Having to bounce back from a loss for the first time all season, the Blue Devils did not generate a goal through the first 45 minutes of action Wednesday night. When a Georgia State player picked up a pair of yellow cards, Duke took advantage, scoring four second-half goals.
Wednesday’s game against Georgia State was uncharted territory for the Blue Devils. A young Duke team had to respond to a loss for the first time after Friday night’s 1-0 letdown against Virginia Tech.
“It was a unique situation,” sophomore Danny Miller said. “We were saying that we hated the way we felt after Virginia Tech and we didn’t want to feel that way again. ”
The No. 16 Blue Devils (12-1) avoided that disappointment again by beating Georgia State (6-4-1) 4-0 at Koskinen Stadium Wednesday night. Although the score would not indicate it, the victory did not come easily for Duke, which had to rely on a costly foul by Georgia State to begin its scoring onslaught.

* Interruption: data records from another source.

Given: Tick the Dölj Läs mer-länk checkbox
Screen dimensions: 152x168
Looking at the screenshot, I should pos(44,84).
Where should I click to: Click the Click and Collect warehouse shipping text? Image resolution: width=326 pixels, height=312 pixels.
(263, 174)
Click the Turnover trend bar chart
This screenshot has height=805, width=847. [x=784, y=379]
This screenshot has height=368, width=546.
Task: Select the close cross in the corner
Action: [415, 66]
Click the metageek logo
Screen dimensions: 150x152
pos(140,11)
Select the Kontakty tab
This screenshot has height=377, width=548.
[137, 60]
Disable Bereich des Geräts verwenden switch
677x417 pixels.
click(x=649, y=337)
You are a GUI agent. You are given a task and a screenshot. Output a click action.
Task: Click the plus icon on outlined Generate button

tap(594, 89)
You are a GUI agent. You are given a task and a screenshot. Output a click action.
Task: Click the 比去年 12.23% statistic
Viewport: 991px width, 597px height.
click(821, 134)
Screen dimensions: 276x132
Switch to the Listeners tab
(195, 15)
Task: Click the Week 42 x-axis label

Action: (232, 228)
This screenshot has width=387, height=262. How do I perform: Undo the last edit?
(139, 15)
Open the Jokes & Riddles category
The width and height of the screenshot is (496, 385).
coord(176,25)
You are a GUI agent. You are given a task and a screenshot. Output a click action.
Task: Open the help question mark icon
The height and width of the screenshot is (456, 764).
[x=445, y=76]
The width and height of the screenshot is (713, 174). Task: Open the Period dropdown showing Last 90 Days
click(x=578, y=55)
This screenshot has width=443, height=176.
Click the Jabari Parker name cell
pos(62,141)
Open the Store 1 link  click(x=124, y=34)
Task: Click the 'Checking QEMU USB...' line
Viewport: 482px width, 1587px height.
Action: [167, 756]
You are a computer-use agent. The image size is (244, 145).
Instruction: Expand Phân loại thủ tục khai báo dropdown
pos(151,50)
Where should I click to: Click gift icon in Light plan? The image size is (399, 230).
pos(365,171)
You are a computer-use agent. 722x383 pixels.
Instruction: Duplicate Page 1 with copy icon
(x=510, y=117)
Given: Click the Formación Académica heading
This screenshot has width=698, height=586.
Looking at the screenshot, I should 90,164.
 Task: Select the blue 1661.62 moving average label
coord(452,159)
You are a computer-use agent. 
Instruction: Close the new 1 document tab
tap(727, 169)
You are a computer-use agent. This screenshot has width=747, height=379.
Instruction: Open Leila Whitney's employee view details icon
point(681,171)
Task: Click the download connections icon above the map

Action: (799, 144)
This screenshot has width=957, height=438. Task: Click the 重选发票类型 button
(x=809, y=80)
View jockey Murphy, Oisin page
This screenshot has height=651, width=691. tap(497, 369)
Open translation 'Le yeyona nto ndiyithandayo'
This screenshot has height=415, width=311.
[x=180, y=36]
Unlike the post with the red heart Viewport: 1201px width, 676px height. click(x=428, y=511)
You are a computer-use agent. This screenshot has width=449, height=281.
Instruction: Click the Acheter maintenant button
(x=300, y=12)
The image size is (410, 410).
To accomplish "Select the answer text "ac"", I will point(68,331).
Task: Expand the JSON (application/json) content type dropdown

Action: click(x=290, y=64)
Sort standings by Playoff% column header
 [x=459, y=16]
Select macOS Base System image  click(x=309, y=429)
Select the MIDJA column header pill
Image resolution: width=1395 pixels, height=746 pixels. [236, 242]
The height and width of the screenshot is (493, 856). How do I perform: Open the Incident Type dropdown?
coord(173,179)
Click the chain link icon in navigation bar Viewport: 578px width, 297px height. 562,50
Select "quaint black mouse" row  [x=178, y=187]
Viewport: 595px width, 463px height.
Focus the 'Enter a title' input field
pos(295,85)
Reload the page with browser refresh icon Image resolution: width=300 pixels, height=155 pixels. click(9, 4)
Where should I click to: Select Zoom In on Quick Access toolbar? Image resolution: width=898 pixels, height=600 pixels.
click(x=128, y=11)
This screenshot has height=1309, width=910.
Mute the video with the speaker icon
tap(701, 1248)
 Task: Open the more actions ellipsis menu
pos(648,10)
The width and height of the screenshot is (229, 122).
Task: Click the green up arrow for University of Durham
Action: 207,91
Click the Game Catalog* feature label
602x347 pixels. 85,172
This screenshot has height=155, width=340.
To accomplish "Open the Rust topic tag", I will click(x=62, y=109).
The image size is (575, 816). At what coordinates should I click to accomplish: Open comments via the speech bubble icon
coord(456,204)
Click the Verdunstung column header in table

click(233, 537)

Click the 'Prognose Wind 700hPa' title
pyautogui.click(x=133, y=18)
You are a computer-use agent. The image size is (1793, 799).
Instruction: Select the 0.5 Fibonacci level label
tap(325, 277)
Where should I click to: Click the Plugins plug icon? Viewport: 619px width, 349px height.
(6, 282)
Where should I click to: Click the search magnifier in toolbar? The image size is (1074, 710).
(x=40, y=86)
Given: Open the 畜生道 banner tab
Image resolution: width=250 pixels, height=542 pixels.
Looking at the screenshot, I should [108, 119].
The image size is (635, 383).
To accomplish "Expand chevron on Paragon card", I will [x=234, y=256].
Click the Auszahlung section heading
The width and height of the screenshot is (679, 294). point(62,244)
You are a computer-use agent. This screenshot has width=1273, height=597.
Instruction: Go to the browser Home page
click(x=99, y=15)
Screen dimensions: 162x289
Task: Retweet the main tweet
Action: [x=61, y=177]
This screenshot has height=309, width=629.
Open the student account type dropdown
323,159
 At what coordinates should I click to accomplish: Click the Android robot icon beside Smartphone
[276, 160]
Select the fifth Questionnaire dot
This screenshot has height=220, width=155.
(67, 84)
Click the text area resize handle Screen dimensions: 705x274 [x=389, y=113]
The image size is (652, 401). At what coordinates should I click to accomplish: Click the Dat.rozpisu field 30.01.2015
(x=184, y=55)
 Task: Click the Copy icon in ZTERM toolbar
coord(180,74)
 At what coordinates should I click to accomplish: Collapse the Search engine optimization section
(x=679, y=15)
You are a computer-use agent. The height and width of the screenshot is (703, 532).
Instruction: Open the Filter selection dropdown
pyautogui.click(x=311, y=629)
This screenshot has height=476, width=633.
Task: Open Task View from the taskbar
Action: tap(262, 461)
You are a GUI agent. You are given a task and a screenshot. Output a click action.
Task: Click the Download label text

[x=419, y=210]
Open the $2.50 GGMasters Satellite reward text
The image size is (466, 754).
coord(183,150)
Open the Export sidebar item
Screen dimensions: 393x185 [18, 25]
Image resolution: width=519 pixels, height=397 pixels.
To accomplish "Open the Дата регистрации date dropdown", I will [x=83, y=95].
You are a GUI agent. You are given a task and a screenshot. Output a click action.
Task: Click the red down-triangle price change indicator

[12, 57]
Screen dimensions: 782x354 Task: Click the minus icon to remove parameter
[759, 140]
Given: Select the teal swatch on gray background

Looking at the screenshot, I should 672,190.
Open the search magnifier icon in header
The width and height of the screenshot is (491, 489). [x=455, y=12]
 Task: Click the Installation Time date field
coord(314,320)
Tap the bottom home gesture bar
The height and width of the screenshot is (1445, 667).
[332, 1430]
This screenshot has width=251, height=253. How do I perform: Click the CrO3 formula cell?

With the game still scoreless in the 56th minute, Georgia State forward Ben Link picked up his second yellow card of the match, giving Duke a one-man advantage for the remainder of the contest. The Blue Devils capitalized on their opponent’s folly. Five minutes later, Spencer Wadsworth centered the ball to Nigi Adogwa, who pounded the ball into the bottom left corner of the net past a diving Georgia State goalie.
“[Wadsworth] got the ball in with a perfect cross,” Adogwa said. “He’s been trying that in previous games, but today I just felt it was going to come there and I was lucky enough to finish it up.”
The Panthers tried in earnest to mount a comeback, but it was to no avail as the Blue Devil defense held up strong and senior goalie Justin Trowbridge notched yet another shutout.
“They were defending and countering and still were able to get forward a little bit, but it’s obviously a big problem for them when that happens,” head coach John Rennie said.
Georgia State’s pressing offense left huge holes in its defense, and Duke poured in three more goals before the match was over. The Blue Devils took advantage of a Georgia State team that, in addition to being down a goal, was also playing short-handed.
“Whether it was 10 or 11 guys, I think we wore them out and then we got more chances,” Rennie said. “This is not a bad team we were up against.”
Danny Kramer, Paul Dudley and Ryan Pascioni scored the last three goals. Pascioni’s goal was the first of his career, and came just minutes after earned his first collegiate point by assisting on Dudley’s goal.
Scoring was not always easy for Duke, as a gritty Panther defense played tough even as the Blue Devils outshot the Panthers 11 to three in the first half. The ball was in Georgia State’s defensive zone for the majority of the opening period, but Duke could not capitalize because of missed opportunities and poor shooting.
“We didn’t do much of anything wrong, but shooting was obviously not what we wanted it to be,” Rennie said.
Slow starts become a bit of a pattern for the Blue Devils lately. Against North Carolina, Duke fell behind early, but was able to battle back for the victory. A lethargic effort against Virginia Tech dealt the Blue Devils their first loss of the season. A slow start Wednesday served as the wakeup call that Duke needed.
“You can’t come into the game sleeping and walking around,” Adogwa said. “Georgia State was actually in the game in the first half. We stepped up in the second half.”
Rennie, although, was pleased with the way the team came out after Friday’s loss.
“The guys understand that in this game, not everything goes your way all the time, but the response was very good. I was very happy with the effort, the intensity and the enthusiasm,” Rennie said.
Duke next faces N.C. State in Raleigh Sunday afternoon in a crucial ACC tilt. After a brief non-conference respite to get the Blue Devils back on track, the team must now focus its attention on an ACC cellar-dwelling opponent.
“Getting those goals at the end of the half really got us back in the groove of things,” Miller said. “Hopefully we can carry that on against N.C. State.”